● **GIVEN EXERCISE 1**
In the tornado accounts, what was the greatest loss in Lebanon?
● **GIVEN EXERCISE 2**
Reproduce word for word the section of the tornado accounts that starts at the words "At 8:15 p.m., a" and ends after "shaking the earth.".

● **GIVEN TEXT**
## BEGIN
11:35 a.m. to noon on September 16 a "funnel"-shaped tornado moved northeastward from Hillsdale to Sylvania, destroying one house, two barns, and smaller buildings. (1)

According to the reports to the U.S. "General Weather Service" at the time: "Funnel cloud was light blue at top, and in front black an ominous, as it rose from the horizon. As it ascended, it appeared to drag after it, three clouds of similar shape and color. The cloud was accompanied by a loud, roaring noise."

Four miles south of Covington at 4 p.m., a "funnel"-shaped tornado moved northeastward with a narrow width of destruction to "much timber and a few buildings". At 11:30 a.m., a "funnel"-shaped tornado tracked northeastward, with two as the "number of people wounded". One hotel, two stores, two mills, and five barns were destroyed. This tornado was categorized as "very destructive" with $135,000 in damage in 1886 dollars. (1)

At 8:15 p.m., a "funnel" tornado tracked near Dundee, Indiana with many homes and buildings destroyed. Tracking east, the maximum with was 2,640'. (1)

According to the reports to the U.S. "General Weather Service" at the time: "The cloud formed rapidly in the w., being made up from a collection of dark clouds which came from nw. and sw., brought to view twenty minutes previously by an ordinary gale. The clouds had two narrow streamers or funnels of a very dark green color. It was accompanied by a loud, roaring noise, like a train of cars shaking the earth.

1 Transcribed by myself

General Weather Service of the United States Monthly Weather Review United States Signal Service September 1886 Page 259

7. September 29, 1967

A strong fall cold front produced a line of t’storms which spun up a F2 tornado northwest of Wheatfield, in Newton County. 1 person was injured & damaged amounted to $25,000 (1967 dollars).

8.  September 25, 1878


Great Destruction of Property at Lebanon

(Special to the Indianapolis News)

LEBANON, September 26.-At 5 o'clock yesterday afternoon, a terrific wind storm struck this beautiful little city, and this morning with its shade trees torn down, its houses unroofed and its streets filled with rubbish, it is no longer recognizable as the hithero loveliest place on the I. C. & L road. The greatest loss is the First Presbyterian Church, a new edifice costing $18,000. This is a complete ruin, the roof being torn off and most of the walls thrown down, the rest being cracked so that they too will have to be taken down. Nearly all the business houses on the north and south side of the courthouse square have been unroofed. The entire north roof of the Methodist church was blown off, damaging the building fully $1,200. Heavy timbers were hurled through the air and many persons were injured, fortunately none seriously. The storm seemed to separate near the west side of the town, where it entered, one part part going through Main and the other part through the outskirts of town, unroofing dwellings in its course. The destruction of window glass was immense, and glassers will reap a rich harvest here in repairing the vitreous damage. This town, so beautifully shaded, has suffered a loss in its trees uprooted by the tornado, which it will take years to repair. The loss to Lebanon, will not, when the total is footed up, fall short of $50,000-all done in less than five minutes, so short and yet so severe was the tornado. The following business blocks are damaged as follows:

Zion's block, $1,000; the marble front, $500; Patriot building, $250; Lebanon bank building, $350; Courthouse, $350.
## END
Stored items:
## BEGIN
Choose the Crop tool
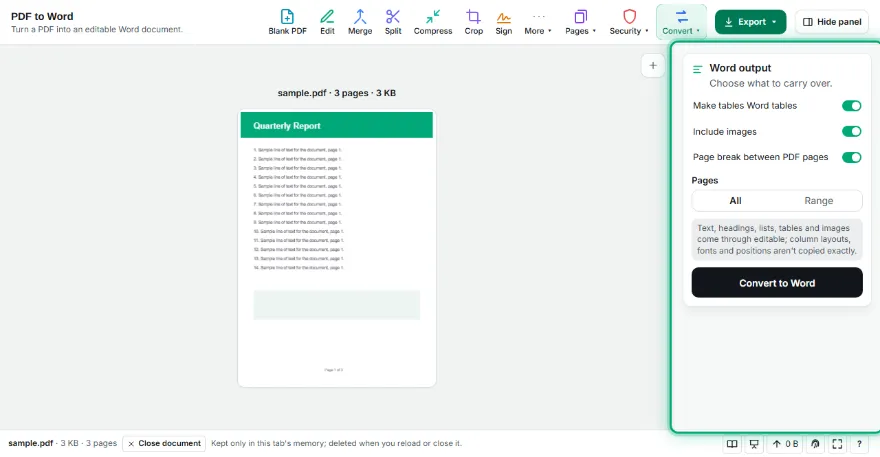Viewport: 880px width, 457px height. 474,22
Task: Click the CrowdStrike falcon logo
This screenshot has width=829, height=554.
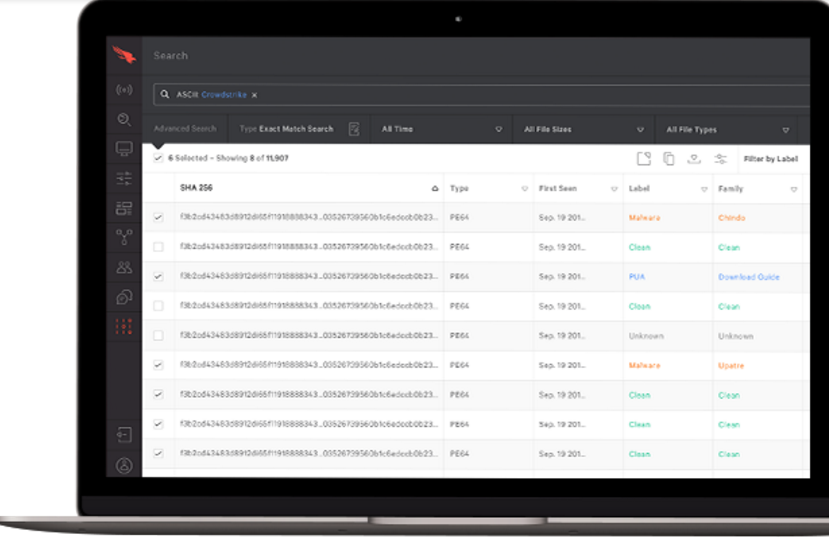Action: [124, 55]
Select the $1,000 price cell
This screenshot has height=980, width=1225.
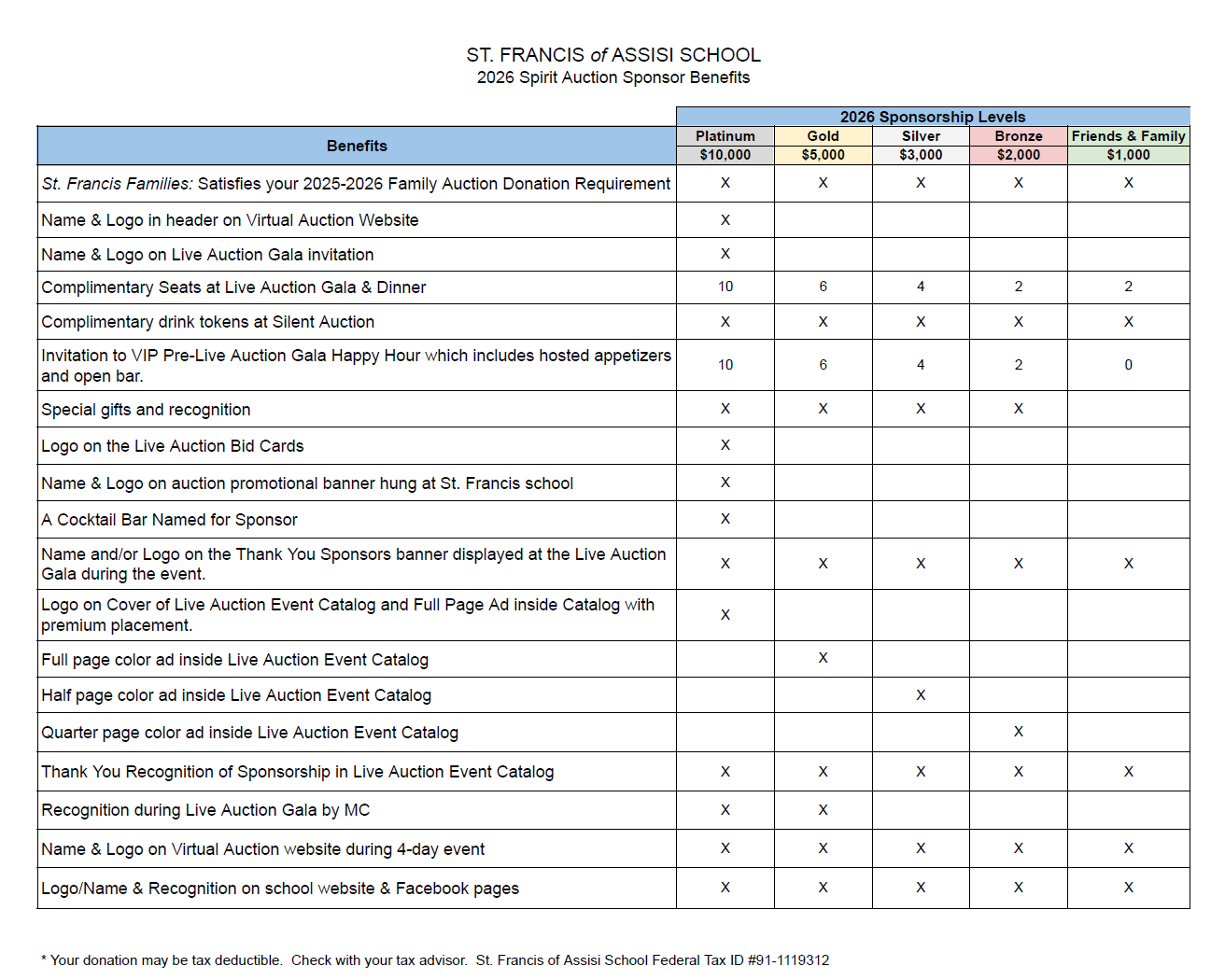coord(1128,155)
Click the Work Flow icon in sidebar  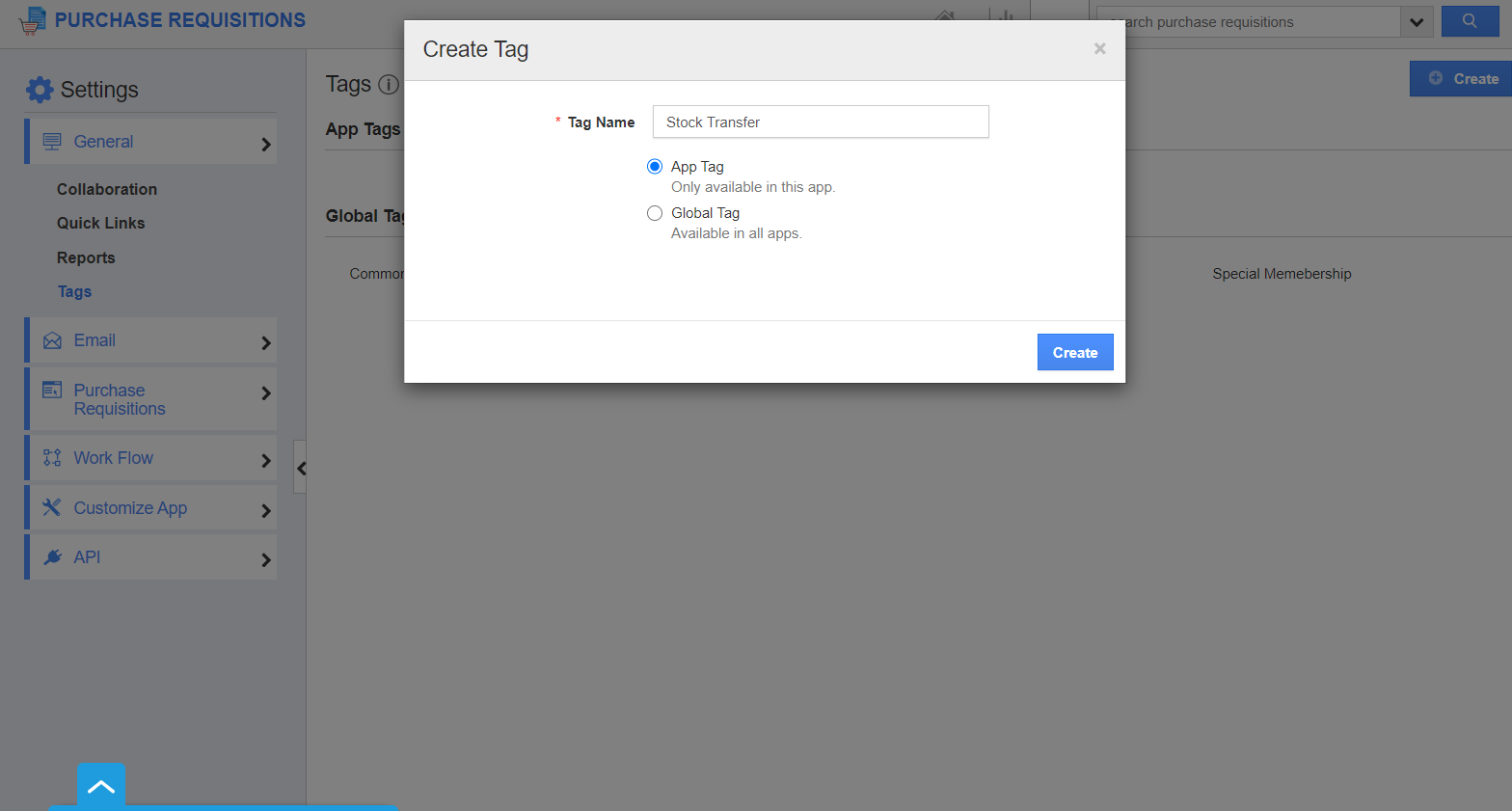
## END
## BEGIN
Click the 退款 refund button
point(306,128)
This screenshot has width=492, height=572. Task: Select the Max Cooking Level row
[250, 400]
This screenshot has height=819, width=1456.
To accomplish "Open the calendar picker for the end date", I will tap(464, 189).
## END
● **COMPLETE OUTPUT 1**
The First Presbyterian Church, a new building that cost $18,000.

● **COMPLETE OUTPUT 2**
At 8:15 p.m., a "funnel" tornado tracked near Dundee, Indiana with many homes and buildings destroyed. Tracking east, the maximum with was 2,640'. (1)

According to the reports to the U.S. "General Weather Service" at the time: "The cloud formed rapidly in the w., being made up from a collection of dark clouds which came from nw. and sw., brought to view twenty minutes previously by an ordinary gale. The clouds had two narrow streamers or funnels of a very dark green color. It was accompanied by a loud, roaring noise, like a train of cars shaking the earth.